Problem details =>
The entries below contain a stretch that opens with the line containing "Where should I" and closes with the line containing "This screenshot has height=563, width=1001."; set down that stretch exactly, both ends included, and nothing else.

Input records =>
>>>

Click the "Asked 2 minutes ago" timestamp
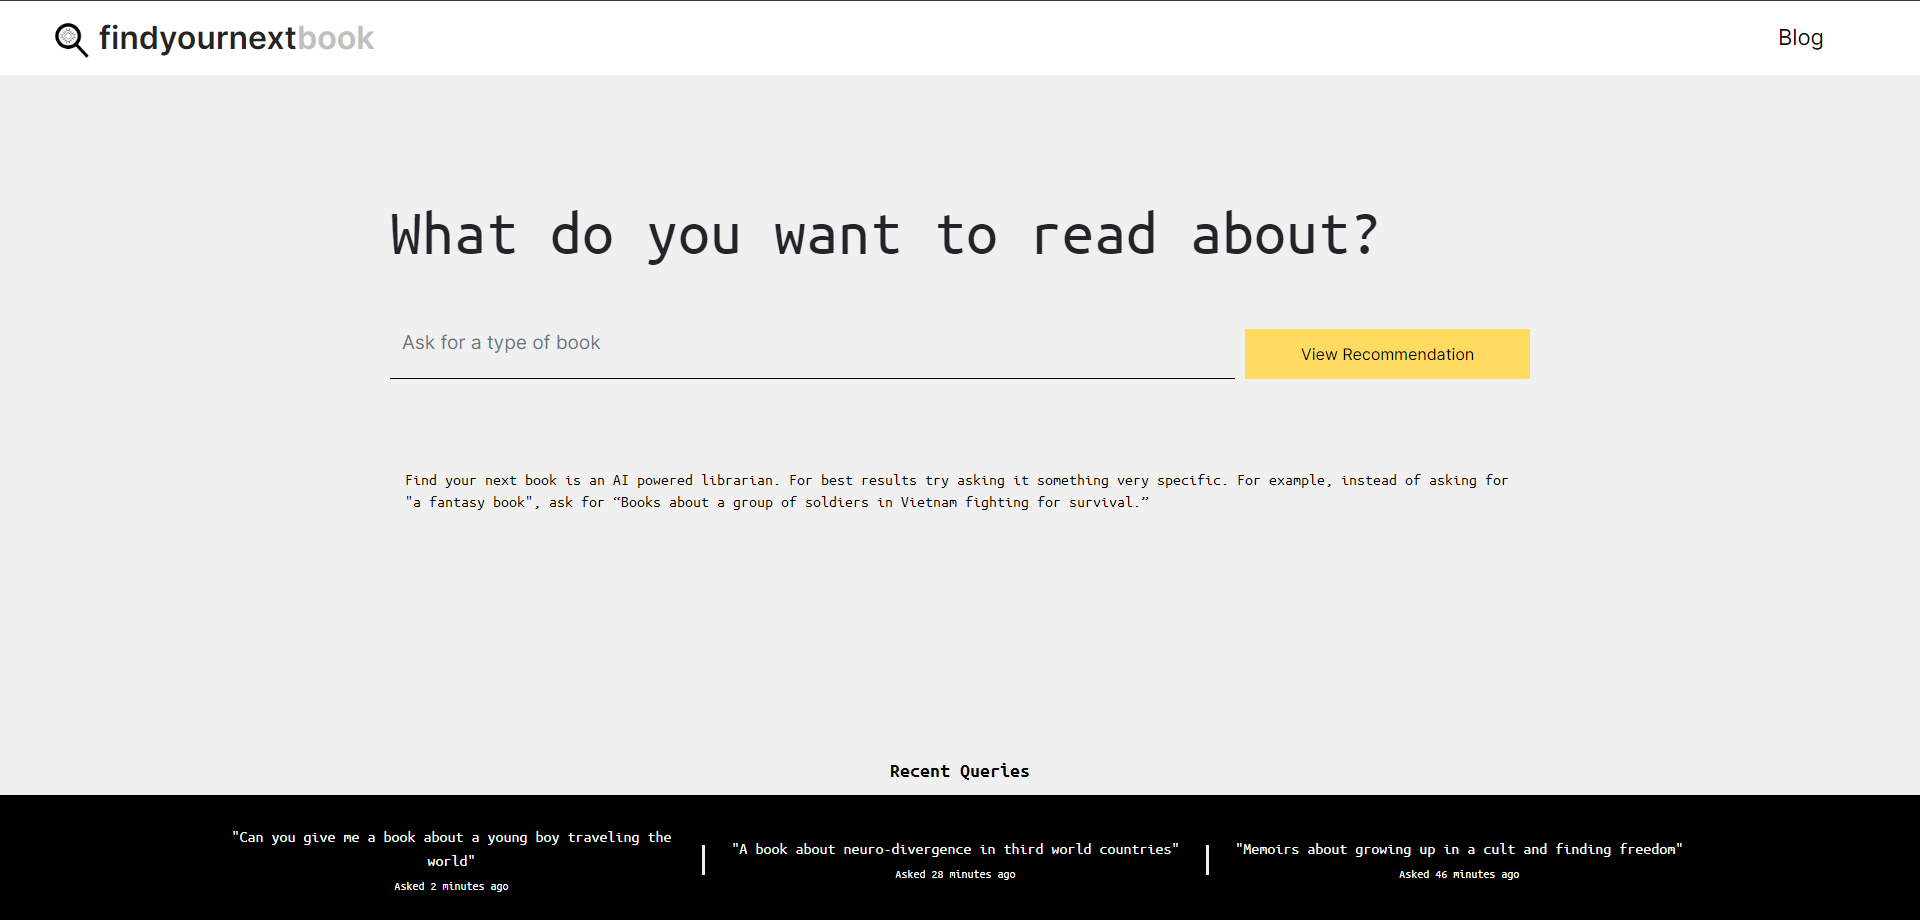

<<<
>>>

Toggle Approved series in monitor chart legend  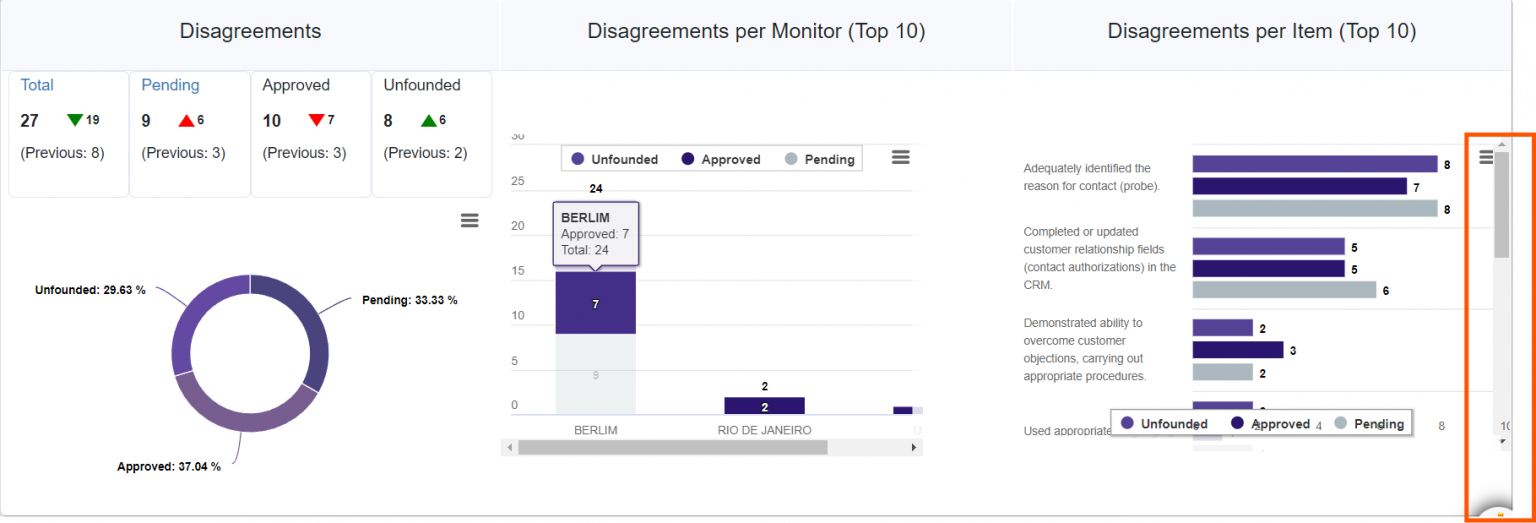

<<<
>>>

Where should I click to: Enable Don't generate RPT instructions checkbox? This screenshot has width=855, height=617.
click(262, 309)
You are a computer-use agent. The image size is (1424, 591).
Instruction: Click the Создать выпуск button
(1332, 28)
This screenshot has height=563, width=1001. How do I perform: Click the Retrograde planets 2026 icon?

<<<

Reply =>
Where should I click to: Enable Don't generate RPT instructions checkbox? This screenshot has width=855, height=617.
click(262, 309)
You are a computer-use agent. The image size is (1424, 591).
Instruction: Click the Создать выпуск button
(1332, 28)
This screenshot has height=563, width=1001. How do I perform: Click the Retrograde planets 2026 icon?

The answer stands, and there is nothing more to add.